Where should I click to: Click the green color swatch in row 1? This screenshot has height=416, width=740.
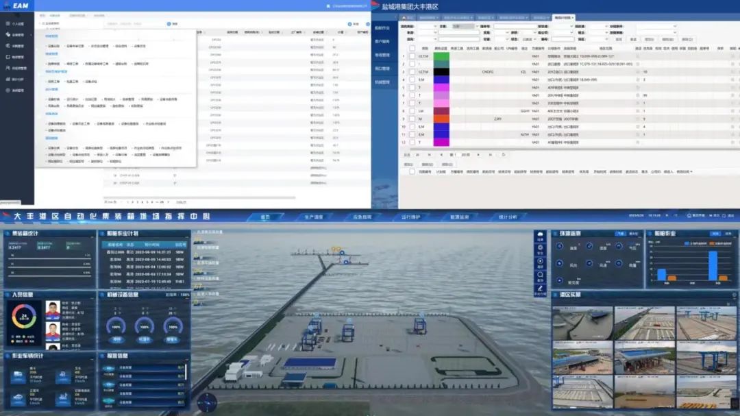(441, 56)
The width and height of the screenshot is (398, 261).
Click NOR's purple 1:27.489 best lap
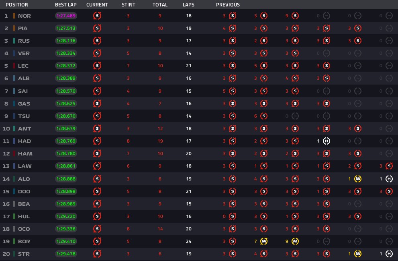click(66, 16)
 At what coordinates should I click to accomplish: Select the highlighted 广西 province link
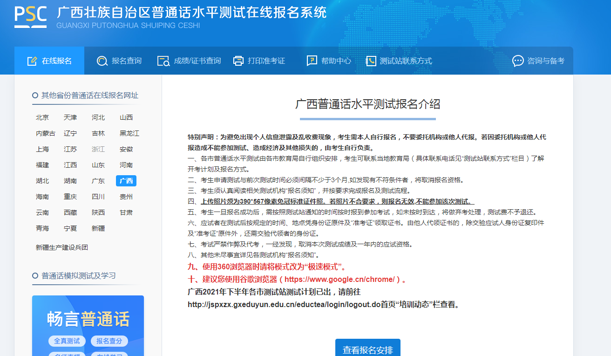click(x=126, y=181)
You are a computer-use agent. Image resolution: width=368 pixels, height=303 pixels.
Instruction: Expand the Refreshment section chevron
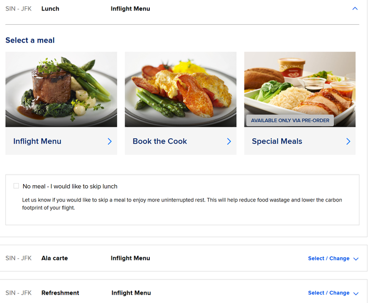pyautogui.click(x=356, y=294)
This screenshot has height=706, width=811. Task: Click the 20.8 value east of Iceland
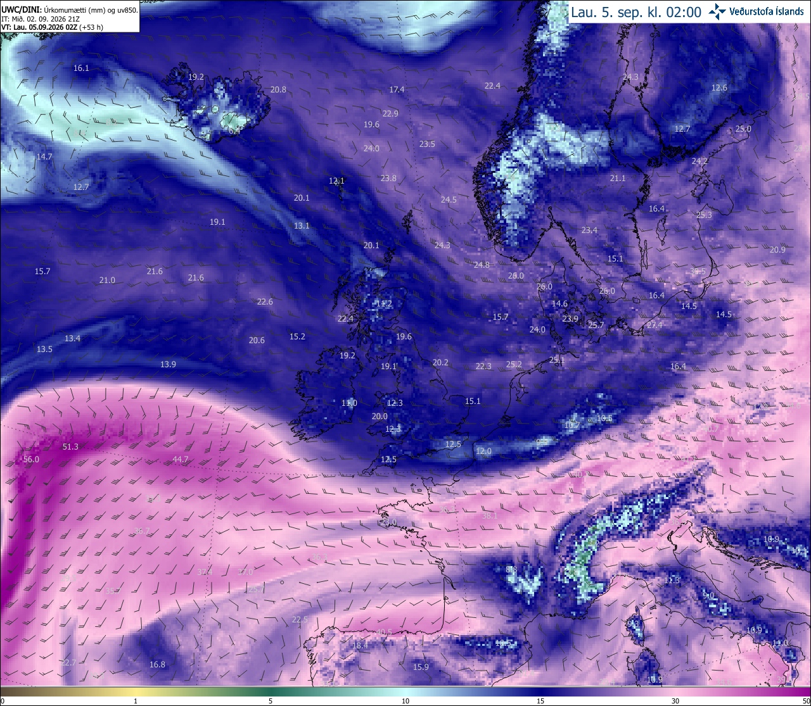278,90
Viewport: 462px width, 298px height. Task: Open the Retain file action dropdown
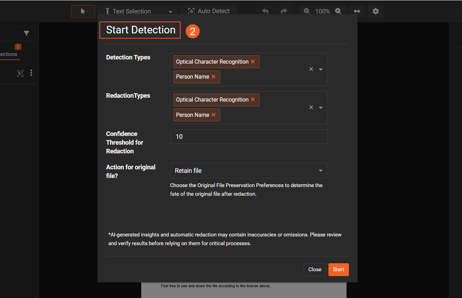(248, 171)
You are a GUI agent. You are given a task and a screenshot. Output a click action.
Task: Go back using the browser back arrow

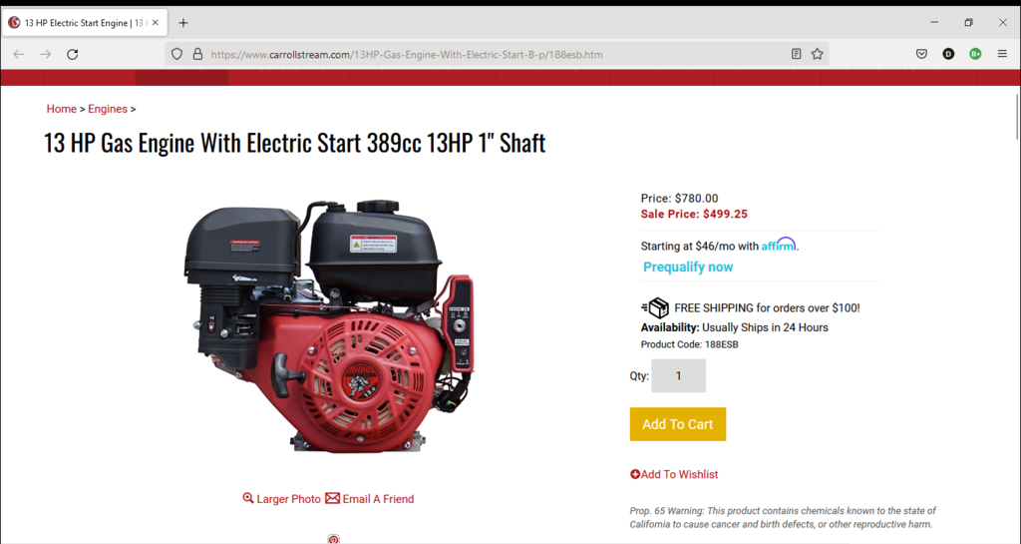click(18, 54)
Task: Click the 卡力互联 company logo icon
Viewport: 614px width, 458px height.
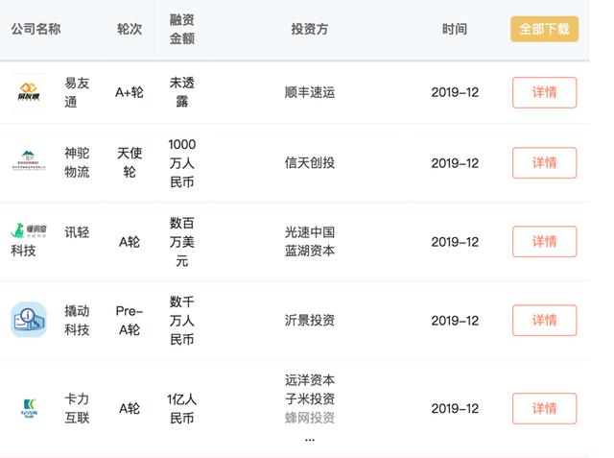Action: pyautogui.click(x=28, y=408)
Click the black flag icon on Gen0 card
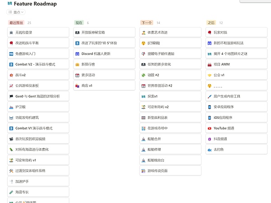 (11, 96)
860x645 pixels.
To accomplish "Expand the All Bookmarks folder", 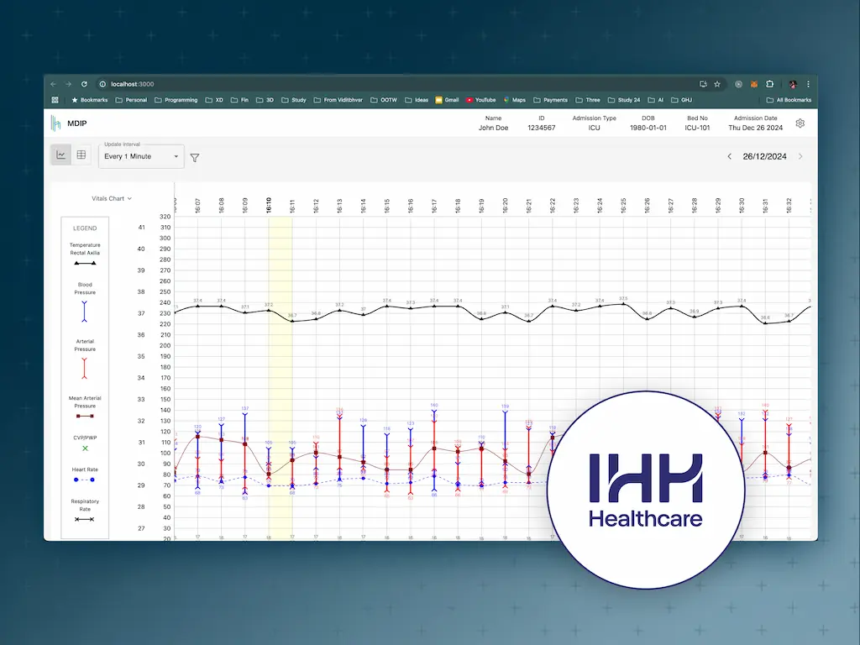I will (789, 100).
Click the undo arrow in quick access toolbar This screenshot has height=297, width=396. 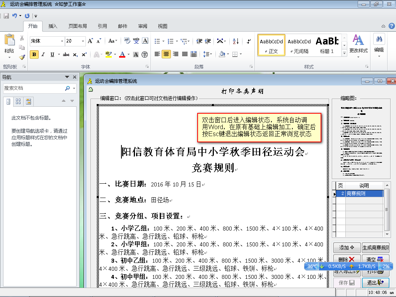(x=14, y=16)
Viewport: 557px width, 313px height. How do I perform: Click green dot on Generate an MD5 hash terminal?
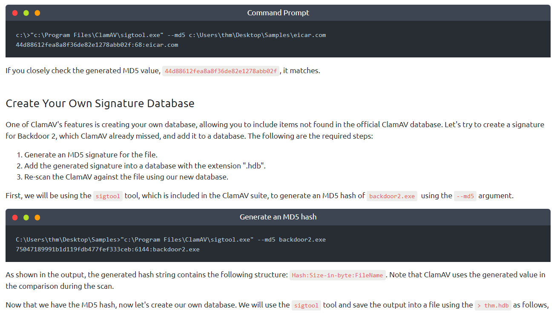(x=26, y=217)
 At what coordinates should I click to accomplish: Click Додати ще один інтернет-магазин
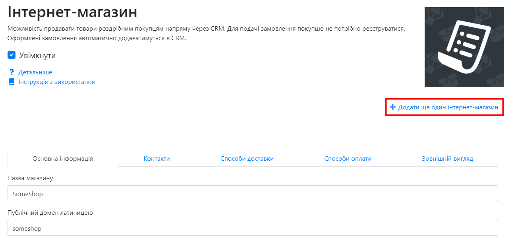[448, 107]
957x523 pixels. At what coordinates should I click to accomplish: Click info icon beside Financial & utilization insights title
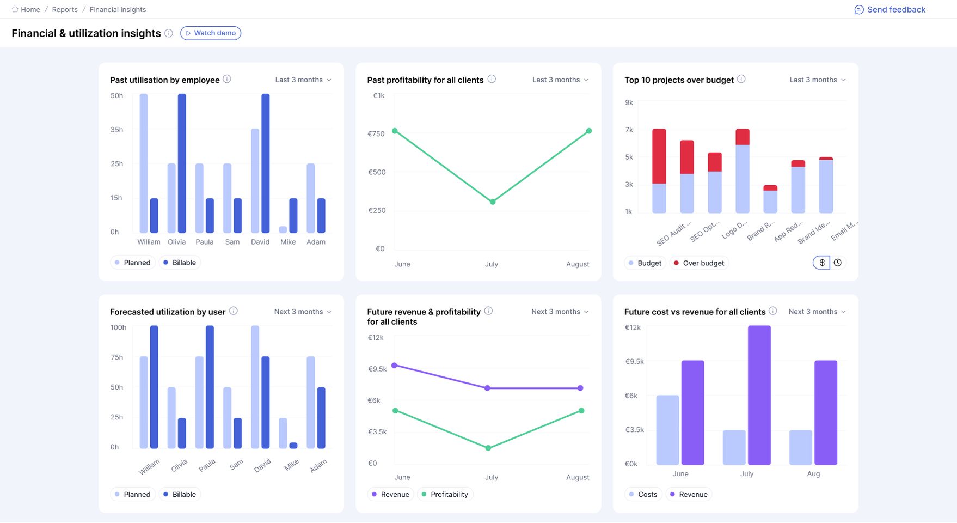(169, 33)
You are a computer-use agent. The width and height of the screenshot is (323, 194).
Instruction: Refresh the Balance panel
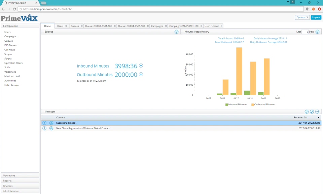click(x=176, y=32)
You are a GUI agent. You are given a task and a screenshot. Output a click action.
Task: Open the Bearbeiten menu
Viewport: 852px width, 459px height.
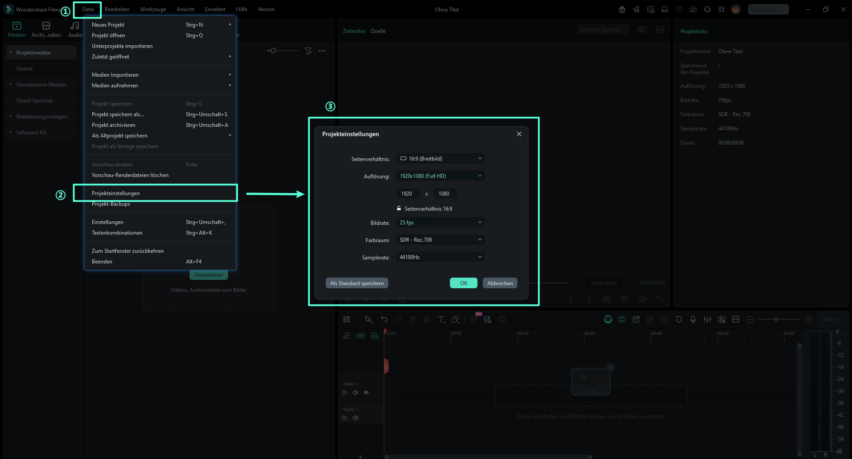click(x=117, y=9)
----
● **Task brief**:
Show me all lines in the records that contain "computer".

● **Answer to this exercise**:
You are a computer-use agent. Image resolution: width=368 pixels, height=303 pixels.
You are a computer-use agent. The width and height of the screenshot is (323, 194).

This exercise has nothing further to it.